Bordering on desperation now, I throw a few more items into my basket – four shrivelled carrots and a tattered leek, and then a bottle of tonic water. I search for a lemon but there are none, save the ones made of bright yellow squeezy plastic. There are no potatoes left either, so I grab a packet of Smash and, because I am already beyond cooking anything from scratch, a tinned steak and kidney pie.
Finally, I reach the till. The assembled group there has been in no hurry to move on, happy to let Bridie ask her questions and to listen with interest to my answers. Their judgement hovers above my head like a sparrowhawk intent on its prey. I set the basket down and adjust my grip on my soggy, smelly daughter, thankful that she’s fallen quiet at last. When I glance over my shoulder I realise that her silence is a result of the chocolate buttons Bridie is feeding her, which Daisy is dribbling down the back of my suede jacket. I bought this jacket in another lifetime, when I had money and a lifestyle that went with such luxurious garb. Now I wear it because I can’t afford to buy anything more practical. I’m aware how it must look, though. Like its owner, this jacket doesn’t belong here.
I smile at Morag behind the till. The group of women watch, assessing each item as Morag rings it up and then packs it into a cardboard box, emblazoned with a logo, which reminds me . . . ‘Oh, and a bottle of gin, too, please.’
She reaches one down from the shelf behind her and I carefully avoid catching the eye of any of the other women. Their unspoken judgement hangs even more heavily in the air. I pay and then look up at last with a defiant smile at the assembled company.
‘Hello, Lexie,’ says a blonde-haired young woman with a pushchair, from which an immaculately dressed toddler, just a little older than Daisy, watches the scene with wide blue eyes. It takes me a second to recognise her.
‘Elspeth? Hi. It’s good to see you. And you have a wee one too now?’
We were friends at school, but lost touch when I moved south.
She nods. But makes no further attempt at conversation.
Awkwardly, I bend to gather up the cardboard box of groceries, balancing the weight of Daisy in my other arm. She smiles beatifically at Bridie, Morag, Elspeth and the other womenfolk, her cheeks flushed, her eyelashes spiky with her recent tears.
‘Here,’ says Bridie, ‘let me give you a hand with that.’
She tries to take the box of groceries from me, but I shake my head. If she sees that my car is packed to the roof with my worldly belongings it’ll be a dead giveaway: as well as clearly doing a very poor job of raising my fatherless child, she’ll know that I have slunk back to Ardtuath, homeless, my tail between my legs, my career in tatters, several months too late to care for my poor abandoned mother in the last days of her life.
‘Don’t worry, I can manage. If you could maybe just open the door for me? Thanks.’
As I balance the box on the bonnet of the car and dig in my bag for my keys, the tinned pie topples and clatters on to the tarmac. Behind the window of the shop, several faces turn in our direction.
I open the door and bundle Daisy into her car seat. Not surprisingly, she makes her thoughts on this outrage known at the top of her lungs. I wrestle the straps over her flailing arms without a word because if I open my mouth I’m not sure I’ll be able to restrain myself either from swearing loud and long or bursting into tears.
I turn to pick up the pie from the road. But Elspeth stands there, her big-eyed baby gazing up at me inscrutably from her pushchair.
‘Here,’ she says, holding out the dented tin.
‘Thanks. Not much of a supper, but it’ll have to do for tonight.’ My embarrassment and shame make me babble nervously.

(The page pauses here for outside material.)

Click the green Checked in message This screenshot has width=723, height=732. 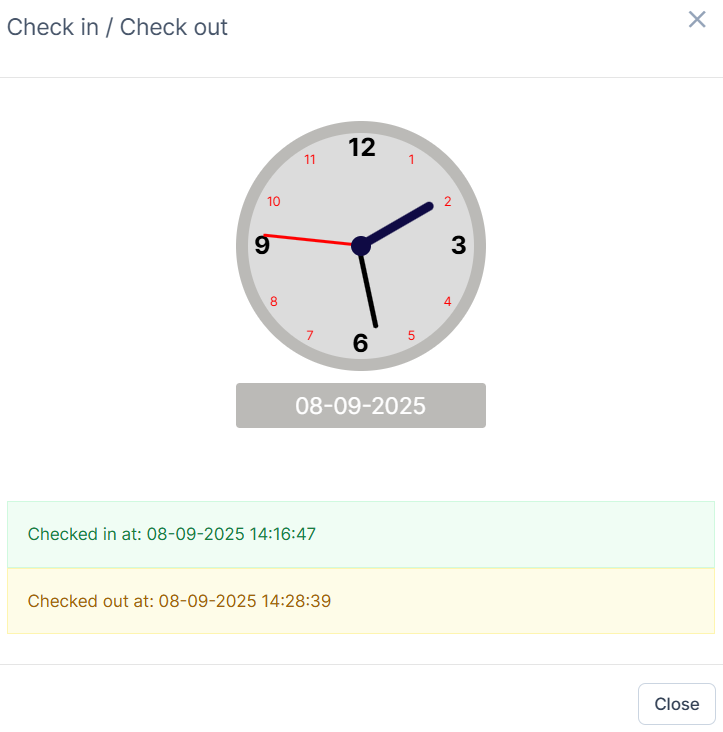pyautogui.click(x=360, y=534)
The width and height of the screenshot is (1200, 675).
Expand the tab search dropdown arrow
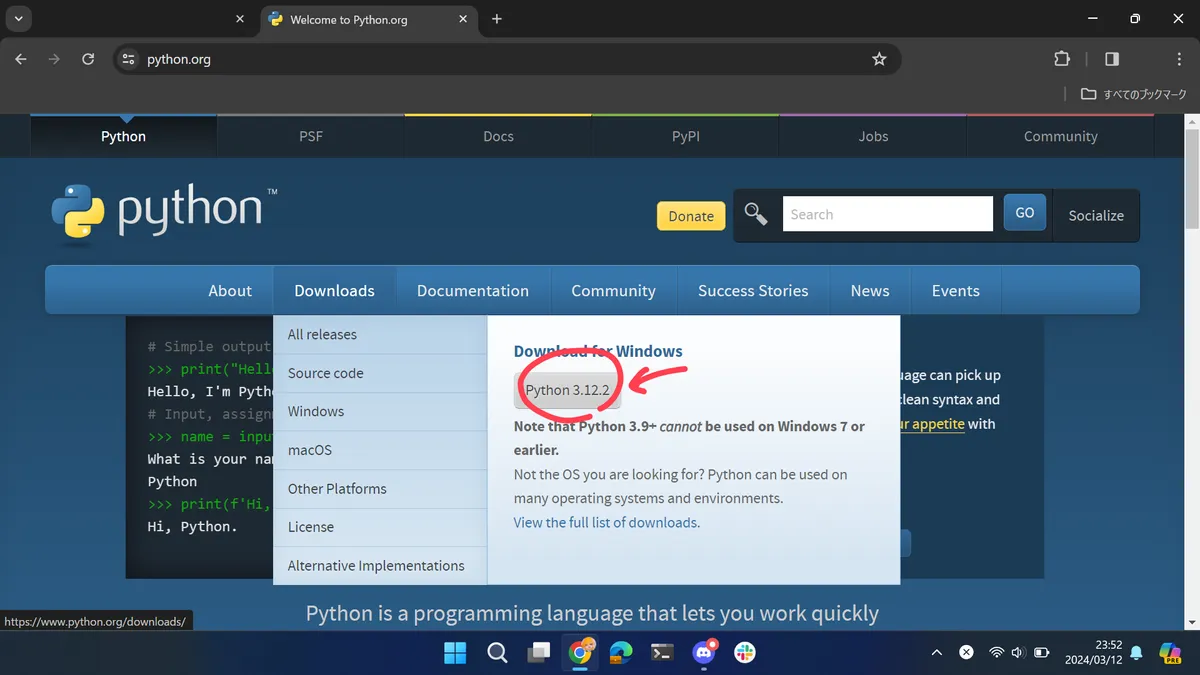click(18, 19)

Elspeth nods, glancing through the windows of the car, taking in the box of kitchen stuff and the desk lamp that are wedged against the glass. She looks as if she’s about to say something, then thinks better of it and turns her pushchair around. ‘Be seeing you.’

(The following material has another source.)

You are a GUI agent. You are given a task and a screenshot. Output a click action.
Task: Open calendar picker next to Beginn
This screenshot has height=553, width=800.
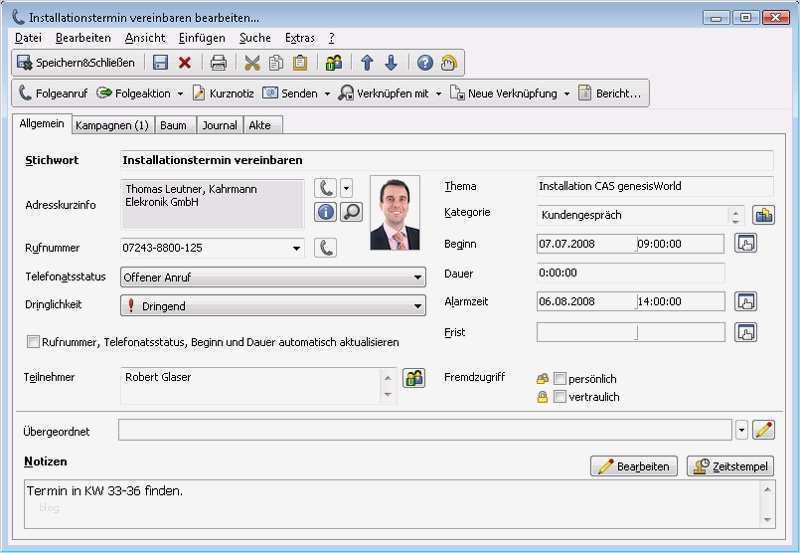click(745, 243)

‘Yeah.’ I stand there lamely for a moment, watching as she wheels her fragrant, neatly dressed baby back along the road, turning in at the gate of one of the houses that overlook the harbour before manoeuvring the pushchair through its yellow-painted front door.
Then I ease my stiff limbs back into the driver’s seat and take a deep breath before turning the key in the ignition. ‘Right then, Daisy,’ I say, as cheerfully as I can, hoping she doesn’t hear the wobble in my voice, ‘Keeper’s Cottage, here we come.’
The sound of knocking awakens me the next morning. After being up into the small hours, the pair of us had at long last collapsed and fallen into a deep, deep sleep before the dawn began to suffuse the sky beyond the hills.